*** Opening of Source data ***

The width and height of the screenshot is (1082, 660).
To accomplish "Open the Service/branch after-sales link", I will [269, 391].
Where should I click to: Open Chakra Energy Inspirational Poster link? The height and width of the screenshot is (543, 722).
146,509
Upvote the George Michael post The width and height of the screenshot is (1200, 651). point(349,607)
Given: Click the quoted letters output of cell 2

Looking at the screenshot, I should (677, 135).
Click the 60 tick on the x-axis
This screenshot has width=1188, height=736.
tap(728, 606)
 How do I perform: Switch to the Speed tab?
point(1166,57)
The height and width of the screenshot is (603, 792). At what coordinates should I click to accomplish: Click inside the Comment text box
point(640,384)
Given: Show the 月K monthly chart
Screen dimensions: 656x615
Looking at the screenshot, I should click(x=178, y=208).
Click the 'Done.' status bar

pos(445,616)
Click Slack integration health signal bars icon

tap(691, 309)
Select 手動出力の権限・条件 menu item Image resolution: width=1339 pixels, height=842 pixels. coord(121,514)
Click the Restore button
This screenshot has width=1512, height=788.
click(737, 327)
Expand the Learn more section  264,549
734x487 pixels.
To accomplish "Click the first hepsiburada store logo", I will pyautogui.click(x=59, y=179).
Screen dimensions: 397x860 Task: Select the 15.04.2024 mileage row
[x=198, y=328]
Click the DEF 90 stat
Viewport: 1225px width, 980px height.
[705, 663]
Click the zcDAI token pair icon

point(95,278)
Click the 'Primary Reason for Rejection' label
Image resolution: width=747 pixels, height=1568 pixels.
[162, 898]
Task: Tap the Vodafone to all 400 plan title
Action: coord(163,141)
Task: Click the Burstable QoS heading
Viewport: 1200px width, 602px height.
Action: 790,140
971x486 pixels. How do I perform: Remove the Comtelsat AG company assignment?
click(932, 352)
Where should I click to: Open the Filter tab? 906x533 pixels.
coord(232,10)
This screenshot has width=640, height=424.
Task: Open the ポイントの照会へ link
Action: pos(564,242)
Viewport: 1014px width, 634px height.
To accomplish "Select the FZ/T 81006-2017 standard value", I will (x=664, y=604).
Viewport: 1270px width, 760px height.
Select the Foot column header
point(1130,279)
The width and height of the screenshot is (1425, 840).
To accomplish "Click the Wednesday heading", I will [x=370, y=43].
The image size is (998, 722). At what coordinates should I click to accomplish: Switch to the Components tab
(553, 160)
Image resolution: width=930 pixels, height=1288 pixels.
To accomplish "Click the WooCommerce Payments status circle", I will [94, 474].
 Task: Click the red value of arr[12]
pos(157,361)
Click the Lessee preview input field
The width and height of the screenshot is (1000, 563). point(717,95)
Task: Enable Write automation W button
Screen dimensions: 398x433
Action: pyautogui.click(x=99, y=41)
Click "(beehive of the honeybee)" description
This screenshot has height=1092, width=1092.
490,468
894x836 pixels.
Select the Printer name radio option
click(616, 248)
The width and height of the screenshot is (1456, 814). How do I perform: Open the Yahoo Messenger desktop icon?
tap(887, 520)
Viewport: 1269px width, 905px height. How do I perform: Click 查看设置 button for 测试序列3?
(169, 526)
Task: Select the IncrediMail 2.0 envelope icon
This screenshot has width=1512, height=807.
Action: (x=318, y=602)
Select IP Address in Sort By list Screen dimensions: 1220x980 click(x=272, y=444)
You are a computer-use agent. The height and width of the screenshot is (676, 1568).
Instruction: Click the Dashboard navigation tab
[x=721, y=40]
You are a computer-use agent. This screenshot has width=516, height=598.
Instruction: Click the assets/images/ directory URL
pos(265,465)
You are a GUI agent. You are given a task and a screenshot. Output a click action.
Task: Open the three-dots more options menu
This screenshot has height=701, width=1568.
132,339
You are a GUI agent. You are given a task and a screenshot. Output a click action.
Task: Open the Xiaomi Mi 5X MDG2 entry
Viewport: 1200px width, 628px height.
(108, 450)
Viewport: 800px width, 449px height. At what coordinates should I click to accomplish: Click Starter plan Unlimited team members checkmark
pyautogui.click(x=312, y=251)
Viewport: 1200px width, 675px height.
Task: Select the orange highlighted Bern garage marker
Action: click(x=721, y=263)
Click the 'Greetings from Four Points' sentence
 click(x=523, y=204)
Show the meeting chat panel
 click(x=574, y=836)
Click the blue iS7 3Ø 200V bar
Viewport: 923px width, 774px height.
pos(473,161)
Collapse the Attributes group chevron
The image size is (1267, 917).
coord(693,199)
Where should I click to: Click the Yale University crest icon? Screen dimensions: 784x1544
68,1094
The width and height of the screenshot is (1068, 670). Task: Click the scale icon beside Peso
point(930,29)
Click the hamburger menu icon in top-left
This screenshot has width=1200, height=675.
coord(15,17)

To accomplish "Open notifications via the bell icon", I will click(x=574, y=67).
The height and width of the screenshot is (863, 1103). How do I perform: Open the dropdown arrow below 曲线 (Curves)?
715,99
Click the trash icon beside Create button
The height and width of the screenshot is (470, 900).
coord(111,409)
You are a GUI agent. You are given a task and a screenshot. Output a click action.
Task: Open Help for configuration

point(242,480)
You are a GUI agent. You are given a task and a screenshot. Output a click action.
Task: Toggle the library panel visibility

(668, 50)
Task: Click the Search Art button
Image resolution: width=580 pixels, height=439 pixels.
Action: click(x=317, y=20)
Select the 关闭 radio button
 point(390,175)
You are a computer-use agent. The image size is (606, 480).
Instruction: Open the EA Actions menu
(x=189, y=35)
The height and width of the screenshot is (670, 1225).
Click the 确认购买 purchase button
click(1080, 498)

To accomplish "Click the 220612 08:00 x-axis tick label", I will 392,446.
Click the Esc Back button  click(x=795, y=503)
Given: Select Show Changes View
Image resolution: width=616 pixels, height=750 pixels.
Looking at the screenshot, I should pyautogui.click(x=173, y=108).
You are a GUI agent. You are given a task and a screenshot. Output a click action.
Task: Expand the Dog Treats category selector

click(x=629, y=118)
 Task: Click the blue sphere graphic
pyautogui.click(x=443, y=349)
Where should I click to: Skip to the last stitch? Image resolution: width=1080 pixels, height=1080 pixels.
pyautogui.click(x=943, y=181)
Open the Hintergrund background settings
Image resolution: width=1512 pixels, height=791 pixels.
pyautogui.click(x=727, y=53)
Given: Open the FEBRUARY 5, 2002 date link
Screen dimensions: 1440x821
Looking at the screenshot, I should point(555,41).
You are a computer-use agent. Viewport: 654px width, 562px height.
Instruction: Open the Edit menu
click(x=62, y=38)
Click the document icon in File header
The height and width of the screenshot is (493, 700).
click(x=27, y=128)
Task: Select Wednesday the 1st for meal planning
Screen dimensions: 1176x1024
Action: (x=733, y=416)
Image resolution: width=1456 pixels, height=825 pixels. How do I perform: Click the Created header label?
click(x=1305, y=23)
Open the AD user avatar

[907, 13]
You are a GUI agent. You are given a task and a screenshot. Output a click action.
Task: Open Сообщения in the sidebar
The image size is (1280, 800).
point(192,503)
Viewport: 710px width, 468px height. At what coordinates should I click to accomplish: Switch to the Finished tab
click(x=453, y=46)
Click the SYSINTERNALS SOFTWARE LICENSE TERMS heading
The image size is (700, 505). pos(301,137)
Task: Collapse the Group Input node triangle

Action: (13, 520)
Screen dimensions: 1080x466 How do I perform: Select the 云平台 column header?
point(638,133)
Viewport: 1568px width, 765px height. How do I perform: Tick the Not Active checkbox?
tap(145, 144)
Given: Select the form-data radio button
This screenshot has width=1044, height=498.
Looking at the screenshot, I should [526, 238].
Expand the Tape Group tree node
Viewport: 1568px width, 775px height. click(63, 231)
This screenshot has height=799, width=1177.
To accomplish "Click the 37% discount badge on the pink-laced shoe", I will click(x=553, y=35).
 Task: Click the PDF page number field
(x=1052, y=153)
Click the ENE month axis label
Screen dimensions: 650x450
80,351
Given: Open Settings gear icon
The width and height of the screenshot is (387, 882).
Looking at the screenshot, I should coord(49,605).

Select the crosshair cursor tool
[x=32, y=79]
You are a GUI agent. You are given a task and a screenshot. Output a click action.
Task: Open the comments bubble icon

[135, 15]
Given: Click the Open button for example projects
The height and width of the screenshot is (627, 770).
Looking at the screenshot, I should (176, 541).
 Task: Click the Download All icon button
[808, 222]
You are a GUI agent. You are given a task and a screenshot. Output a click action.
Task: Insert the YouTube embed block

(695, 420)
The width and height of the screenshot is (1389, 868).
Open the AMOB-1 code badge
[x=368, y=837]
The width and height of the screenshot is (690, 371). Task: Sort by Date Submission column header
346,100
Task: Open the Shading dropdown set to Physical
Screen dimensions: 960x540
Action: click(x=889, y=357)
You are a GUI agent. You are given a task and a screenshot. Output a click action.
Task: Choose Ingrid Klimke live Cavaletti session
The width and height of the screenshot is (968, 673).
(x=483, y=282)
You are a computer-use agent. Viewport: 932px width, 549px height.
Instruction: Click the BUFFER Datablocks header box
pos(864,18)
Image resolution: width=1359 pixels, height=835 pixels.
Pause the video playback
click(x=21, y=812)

*** Close of Source data ***

• Assignment:
Up to and including the line with "Click the DEF 90 stat", transcribe the entries above exactly, starting from their first line.

• Answer to the exercise:
The width and height of the screenshot is (1082, 660).
To accomplish "Open the Service/branch after-sales link", I will [269, 391].
Where should I click to: Open Chakra Energy Inspirational Poster link? The height and width of the screenshot is (543, 722).
146,509
Upvote the George Michael post The width and height of the screenshot is (1200, 651). point(349,607)
Given: Click the quoted letters output of cell 2

Looking at the screenshot, I should (677, 135).
Click the 60 tick on the x-axis
This screenshot has width=1188, height=736.
tap(728, 606)
 How do I perform: Switch to the Speed tab?
point(1166,57)
The height and width of the screenshot is (603, 792). At what coordinates should I click to accomplish: Click inside the Comment text box
point(640,384)
Given: Show the 月K monthly chart
Screen dimensions: 656x615
Looking at the screenshot, I should click(x=178, y=208).
Click the 'Done.' status bar

pos(445,616)
Click Slack integration health signal bars icon

tap(691, 309)
Select 手動出力の権限・条件 menu item Image resolution: width=1339 pixels, height=842 pixels. coord(121,514)
Click the Restore button
This screenshot has width=1512, height=788.
click(737, 327)
Expand the Learn more section  264,549
734x487 pixels.
To accomplish "Click the first hepsiburada store logo", I will pyautogui.click(x=59, y=179).
Screen dimensions: 397x860 Task: Select the 15.04.2024 mileage row
[x=198, y=328]
Click the DEF 90 stat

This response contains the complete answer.